亮・哲夫「ライダァー!ダブルキィーック!」
ドガドガッ!
象角鮫「ぐぉ~!」
象角鮫は灰となり、その場で象亮たちに囲われた綾によって封印された。
亮・綾・哲夫の三人は亮の家に戻った。
哲夫「この町は、新たな仮面ライダーがいることがわかったから思っていたより心配はなさそうだな」
亮「いやあ、僕なんかまだまだです^^;」
哲夫「おいおい、謙遜するなよ。現役がそれじゃ頼りないぞ^^;」
綾「そうだよ、りょーくんはりょーくんなりに今まで通り戦えばいいんだよw」
哲夫「綾ちゃんの言うとおりだ、あの頃のおれにないものが君たちにはあるんだから自信を持っていい」
亮「そうか…そうですよね^^」
哲夫「そうだ、じゃ、そろそろカミさんや子供にどやされるからおれはこれで…」
哲夫は、夏休みということもあり家族で来ていた。
亮「今日はどうもありがとうございました、オープンの時には綾ちゃんや剛連れて必ず行きます!」
哲夫「待ってるよw」
そうして、哲夫は去って行った。
亮「おれたちが生まれる前から仮面ライダーだったんだな…哲夫さん」
綾「22年かあ…あたしは22年後はどんな大人になってるかな?」
亮「おれも気になるなあ…ハゲてなきゃいいけどーー;」
果たして自分たちは哲夫のように歳を重ねることが出来るのか、将来に期待と不安を抱える亮と綾であった。

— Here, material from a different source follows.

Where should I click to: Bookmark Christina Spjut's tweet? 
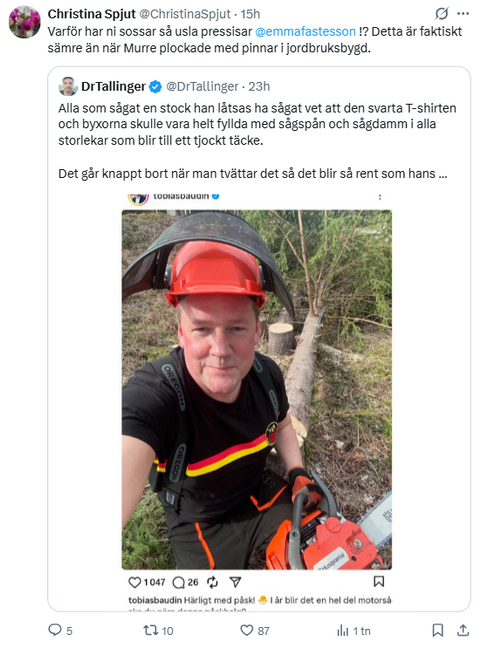click(x=438, y=630)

その頃、象外鬼のアジトとはまた違う倉庫で4人の男女がミーティングをしていた。
その姿は、いつしか三葉虫、サーベルタイガー、翼竜、半魚人になっていた。
果たしてこいつらは…
三葉虫「我々ははぐれ象外鬼、クライゴム四天王!」
サーベルタイガー「仮面ライダーALEXへ復讐するために蘇った!」
翼竜「仮面ライダーALEXめ…」
半魚人「不幸のどん底に落としてやるから首を洗って待っていろ!」
果たしてALEX、そして象亮は次回どうなる…。